**The problem**
Output the following lines exactly as they appear, from the line with "The height and width of the screenshot is (756, 1026)." up to and including the line with "I want to click on blogs, so".
=======
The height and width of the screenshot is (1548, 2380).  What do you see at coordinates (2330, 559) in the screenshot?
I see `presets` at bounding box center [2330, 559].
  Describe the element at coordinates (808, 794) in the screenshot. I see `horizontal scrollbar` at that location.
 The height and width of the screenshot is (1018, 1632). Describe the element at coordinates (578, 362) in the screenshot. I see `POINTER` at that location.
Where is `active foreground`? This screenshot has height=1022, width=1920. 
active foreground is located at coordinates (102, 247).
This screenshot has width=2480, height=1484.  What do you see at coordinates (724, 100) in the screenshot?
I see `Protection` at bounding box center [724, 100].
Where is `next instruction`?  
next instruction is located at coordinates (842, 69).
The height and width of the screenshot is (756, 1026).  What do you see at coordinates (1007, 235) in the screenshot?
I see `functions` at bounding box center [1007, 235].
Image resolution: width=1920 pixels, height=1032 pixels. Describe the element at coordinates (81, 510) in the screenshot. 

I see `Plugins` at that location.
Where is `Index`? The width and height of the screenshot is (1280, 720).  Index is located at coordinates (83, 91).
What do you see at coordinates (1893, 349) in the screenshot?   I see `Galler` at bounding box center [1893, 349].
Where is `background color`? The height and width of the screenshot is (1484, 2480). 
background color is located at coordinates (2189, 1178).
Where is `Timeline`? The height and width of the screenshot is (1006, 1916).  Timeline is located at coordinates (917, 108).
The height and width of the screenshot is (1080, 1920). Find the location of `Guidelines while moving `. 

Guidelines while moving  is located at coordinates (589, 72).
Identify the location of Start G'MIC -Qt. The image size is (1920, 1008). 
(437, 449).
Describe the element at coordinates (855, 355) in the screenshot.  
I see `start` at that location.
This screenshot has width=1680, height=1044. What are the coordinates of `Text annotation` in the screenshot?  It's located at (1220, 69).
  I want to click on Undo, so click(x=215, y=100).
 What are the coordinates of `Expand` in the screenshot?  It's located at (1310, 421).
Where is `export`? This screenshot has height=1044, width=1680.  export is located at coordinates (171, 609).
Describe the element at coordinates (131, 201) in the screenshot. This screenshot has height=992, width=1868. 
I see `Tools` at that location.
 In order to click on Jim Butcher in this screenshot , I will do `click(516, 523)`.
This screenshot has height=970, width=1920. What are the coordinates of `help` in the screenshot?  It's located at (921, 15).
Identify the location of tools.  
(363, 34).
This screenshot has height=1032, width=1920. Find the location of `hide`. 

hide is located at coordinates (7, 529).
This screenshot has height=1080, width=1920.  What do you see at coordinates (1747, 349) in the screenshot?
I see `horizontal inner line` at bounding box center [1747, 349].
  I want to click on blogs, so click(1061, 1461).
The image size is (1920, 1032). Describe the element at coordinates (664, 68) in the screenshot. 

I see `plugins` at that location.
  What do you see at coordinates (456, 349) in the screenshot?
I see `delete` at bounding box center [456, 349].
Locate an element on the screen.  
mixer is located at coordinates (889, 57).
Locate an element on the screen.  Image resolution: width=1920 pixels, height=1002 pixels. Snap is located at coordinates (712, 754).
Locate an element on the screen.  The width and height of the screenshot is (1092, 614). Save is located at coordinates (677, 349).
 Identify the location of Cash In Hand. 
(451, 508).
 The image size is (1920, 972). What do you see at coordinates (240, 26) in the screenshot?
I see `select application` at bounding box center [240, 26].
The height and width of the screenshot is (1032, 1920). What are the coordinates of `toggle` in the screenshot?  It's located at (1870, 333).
=======
**Written answer**
The height and width of the screenshot is (756, 1026).  What do you see at coordinates (1007, 235) in the screenshot?
I see `functions` at bounding box center [1007, 235].
Image resolution: width=1920 pixels, height=1032 pixels. Describe the element at coordinates (81, 510) in the screenshot. 

I see `Plugins` at that location.
Where is `Index`? The width and height of the screenshot is (1280, 720).  Index is located at coordinates (83, 91).
What do you see at coordinates (1893, 349) in the screenshot?   I see `Galler` at bounding box center [1893, 349].
Where is `background color`? The height and width of the screenshot is (1484, 2480). 
background color is located at coordinates (2189, 1178).
Where is `Timeline`? The height and width of the screenshot is (1006, 1916).  Timeline is located at coordinates (917, 108).
The height and width of the screenshot is (1080, 1920). Find the location of `Guidelines while moving `. 

Guidelines while moving  is located at coordinates (589, 72).
Identify the location of Start G'MIC -Qt. The image size is (1920, 1008). 
(437, 449).
Describe the element at coordinates (855, 355) in the screenshot.  
I see `start` at that location.
This screenshot has width=1680, height=1044. What are the coordinates of `Text annotation` in the screenshot?  It's located at (1220, 69).
  I want to click on Undo, so click(x=215, y=100).
 What are the coordinates of `Expand` in the screenshot?  It's located at (1310, 421).
Where is `export`? This screenshot has height=1044, width=1680.  export is located at coordinates (171, 609).
Describe the element at coordinates (131, 201) in the screenshot. This screenshot has height=992, width=1868. 
I see `Tools` at that location.
 In order to click on Jim Butcher in this screenshot , I will do `click(516, 523)`.
This screenshot has height=970, width=1920. What are the coordinates of `help` in the screenshot?  It's located at (921, 15).
Identify the location of tools.  
(363, 34).
This screenshot has height=1032, width=1920. Find the location of `hide`. 

hide is located at coordinates (7, 529).
This screenshot has height=1080, width=1920.  What do you see at coordinates (1747, 349) in the screenshot?
I see `horizontal inner line` at bounding box center [1747, 349].
  I want to click on blogs, so click(1061, 1461).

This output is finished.